§ **PROBLEMS AND TASKS**:
a - Answer these questions from the essay on Second Life:
(i) What is the title of Guest's previous book?
(ii) Who is the founder and chairman of Linden Lab?
(iii) What does one of the virtual escorts say prostitution in Second Life has helped her become in real life?
b - Name every book title that appears in the essay on Second Life.
c - Put this sentence from the essay on Second Life into French: "Unlike Boellstorff's book, Guest's Second Lives is written with the understanding that, for all its wonders, human ingenuity can never quite transcend human suffering."

§ **DOCUMENT SECTION**:

Boellstorff and Guest both suggest that Second Life offers people a way to rehearse social behavior — like conversing with strangers or practicing foreign languages — in an unpressured, low-stakes environment. To some extent, the same goes for virtual sex. “People were attracted to sex in virtual worlds because of the lack of real-world consequences,” Guest writes. In some cases, the vicarious sex also serves not as a substitute for real-life experiences, but rather a means of augmenting them. One of the virtual escorts Guest speaks with, for example, confides that prostitution in Second Life has helped her become more “sexually adventurous” in real life. “It’s connected me with a new sense of self…. I’ve crossed paths I once was too fearful to cross even in my own imagination.”
And so, like pornography, Second Life promotes the idea of sex as a complex techne, a skill (and a highly commodifiable one at that) that requires above all creativity and practice rather than love or commitment. For Boellstorff, this conception of love fits perfectly into creationist capitalism: “Those who cannot understand how persons can fall in love without ‘knowing’ their partner in the actual world confuse episteme with techne. What operationalizes love in virtual worlds is not knowing who someone is, but crafting a relationship within the virtual world.” Creativity and performance are imperative in Second Life, and they can have a distorting influence on real-life relationships if residents fail to see that the Homo faber is not the only, and not even the primary, mode of being human. There has been widespread press coverage of scandalous Second Life romances that have broken up real-life marriages in the past couple of years, including a BBC documentary about virtual adultery, but at least those residents who want to meet their virtual partners in person realize that a relationship is fundamentally unlike a popsicle-stick sculpture — that it is, in fact, rooted in knowing rather than crafting.
Boellstorff argues in Coming of Age in Second Life that Homo faber is the essence of man, that “the story of Prometheus describes the mythic moment when humans, receiving the gift of techne, became fully human for the first time.” But in Hesiod’s telling, the story of Prometheus ends not with the gift of fire, but with Zeus’ revenge for it: the introduction of woman to connive against man, and with her, the sum of human suffering. Only once Pandora’s jar is open and its demons have escaped can it be said that the race of men is fully human.
Unlike Boellstorff’s book, Guest’s Second Lives is written with the understanding that, for all its wonders, human ingenuity can never quite transcend human suffering. While he is sympathetic to the residents of virtual worlds and their largely innocuous motives for participation, Guest remains wary of the utopianism of many of their boosters. His previous book, My Life in Orange, is a memoir of his childhood in a cult that his mother joined in search of freedom and transcendence, but which collapsed after poisoning several hundred people in a nearby town. Guest fears that the impulse to leave reality behind and migrate to virtual worlds is ultimately rooted in that same Pyrrhic desire to “create heaven,” the flip side of which is always some new hell.
He is particularly suspicious of the post-humanist aspirations that the platform seems implicitly to encourage, and which are explicitly promoted by Philip Rosedale, the founder and chairman of Linden Lab. Rosedale believes virtual worlds will make reality obsolete; he looks forward to a post-human future in which “the computational density of Second Life is enough to support thinking” and we “upload [our] entire minds into a global, networked machine.”

Excerpt from a dataset
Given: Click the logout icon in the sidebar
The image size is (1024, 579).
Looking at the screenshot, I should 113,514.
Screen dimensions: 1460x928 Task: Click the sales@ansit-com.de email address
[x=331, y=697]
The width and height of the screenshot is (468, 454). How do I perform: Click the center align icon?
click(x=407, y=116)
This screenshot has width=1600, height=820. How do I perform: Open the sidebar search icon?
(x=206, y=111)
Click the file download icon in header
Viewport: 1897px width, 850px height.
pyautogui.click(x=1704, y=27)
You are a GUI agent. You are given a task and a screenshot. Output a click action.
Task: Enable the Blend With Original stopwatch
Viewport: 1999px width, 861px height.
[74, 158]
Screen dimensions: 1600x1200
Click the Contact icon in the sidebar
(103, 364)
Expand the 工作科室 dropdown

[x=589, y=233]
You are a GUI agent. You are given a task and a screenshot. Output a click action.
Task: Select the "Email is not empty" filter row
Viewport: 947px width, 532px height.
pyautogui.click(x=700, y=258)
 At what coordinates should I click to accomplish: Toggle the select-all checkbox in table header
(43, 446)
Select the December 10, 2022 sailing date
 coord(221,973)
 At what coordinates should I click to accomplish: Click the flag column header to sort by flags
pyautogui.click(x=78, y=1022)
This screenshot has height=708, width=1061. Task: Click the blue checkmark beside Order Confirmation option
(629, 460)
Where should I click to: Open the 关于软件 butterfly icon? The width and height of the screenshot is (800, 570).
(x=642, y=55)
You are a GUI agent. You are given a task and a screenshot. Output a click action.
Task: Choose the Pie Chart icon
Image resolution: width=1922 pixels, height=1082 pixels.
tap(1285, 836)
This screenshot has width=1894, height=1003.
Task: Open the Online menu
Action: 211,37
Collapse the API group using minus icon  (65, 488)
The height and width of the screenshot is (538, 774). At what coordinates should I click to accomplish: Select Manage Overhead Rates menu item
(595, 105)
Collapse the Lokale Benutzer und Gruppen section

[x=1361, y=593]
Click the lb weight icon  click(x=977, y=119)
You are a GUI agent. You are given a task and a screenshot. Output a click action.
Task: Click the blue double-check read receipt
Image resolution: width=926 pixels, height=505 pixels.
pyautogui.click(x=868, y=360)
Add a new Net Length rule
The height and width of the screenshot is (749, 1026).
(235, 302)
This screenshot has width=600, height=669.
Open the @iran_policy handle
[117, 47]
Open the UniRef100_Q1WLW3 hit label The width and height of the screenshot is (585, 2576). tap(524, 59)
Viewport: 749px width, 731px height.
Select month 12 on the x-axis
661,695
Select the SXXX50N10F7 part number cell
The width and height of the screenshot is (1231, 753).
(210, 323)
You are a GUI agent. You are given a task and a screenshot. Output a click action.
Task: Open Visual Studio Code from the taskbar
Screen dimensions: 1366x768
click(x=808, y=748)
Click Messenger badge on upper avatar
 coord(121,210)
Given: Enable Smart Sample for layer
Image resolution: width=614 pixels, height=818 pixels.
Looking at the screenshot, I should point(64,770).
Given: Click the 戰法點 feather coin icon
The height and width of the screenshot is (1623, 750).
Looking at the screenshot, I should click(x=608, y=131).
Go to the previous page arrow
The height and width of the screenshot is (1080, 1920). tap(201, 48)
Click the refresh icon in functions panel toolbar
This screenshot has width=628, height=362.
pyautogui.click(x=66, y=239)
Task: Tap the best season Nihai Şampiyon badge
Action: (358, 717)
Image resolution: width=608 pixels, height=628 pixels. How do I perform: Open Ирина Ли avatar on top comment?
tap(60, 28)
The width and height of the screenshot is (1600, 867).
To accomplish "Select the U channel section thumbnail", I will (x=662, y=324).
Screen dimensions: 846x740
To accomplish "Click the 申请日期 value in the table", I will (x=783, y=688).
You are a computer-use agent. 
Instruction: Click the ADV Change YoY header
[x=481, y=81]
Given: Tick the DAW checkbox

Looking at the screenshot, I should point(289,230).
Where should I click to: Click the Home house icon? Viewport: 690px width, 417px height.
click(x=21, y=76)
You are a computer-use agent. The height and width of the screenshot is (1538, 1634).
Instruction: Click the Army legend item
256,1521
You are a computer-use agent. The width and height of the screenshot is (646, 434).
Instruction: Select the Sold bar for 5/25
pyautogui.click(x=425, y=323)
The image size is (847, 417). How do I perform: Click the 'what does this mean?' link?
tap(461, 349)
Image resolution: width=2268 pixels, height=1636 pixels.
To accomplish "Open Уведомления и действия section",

§ **SOLUTION LIST**:
a -
(i) My Life in Orange
(ii) Philip Rosedale
(iii) More "sexually adventurous"

b -
Coming of Age in Second Life
Second Lives
My Life in Orange

c - Contrairement au livre de Boellstorff, Second Lives de Guest est écrit avec la conscience que, malgré toutes ses merveilles, l'ingéniosité humaine ne peut jamais tout à fait transcender la souffrance humaine.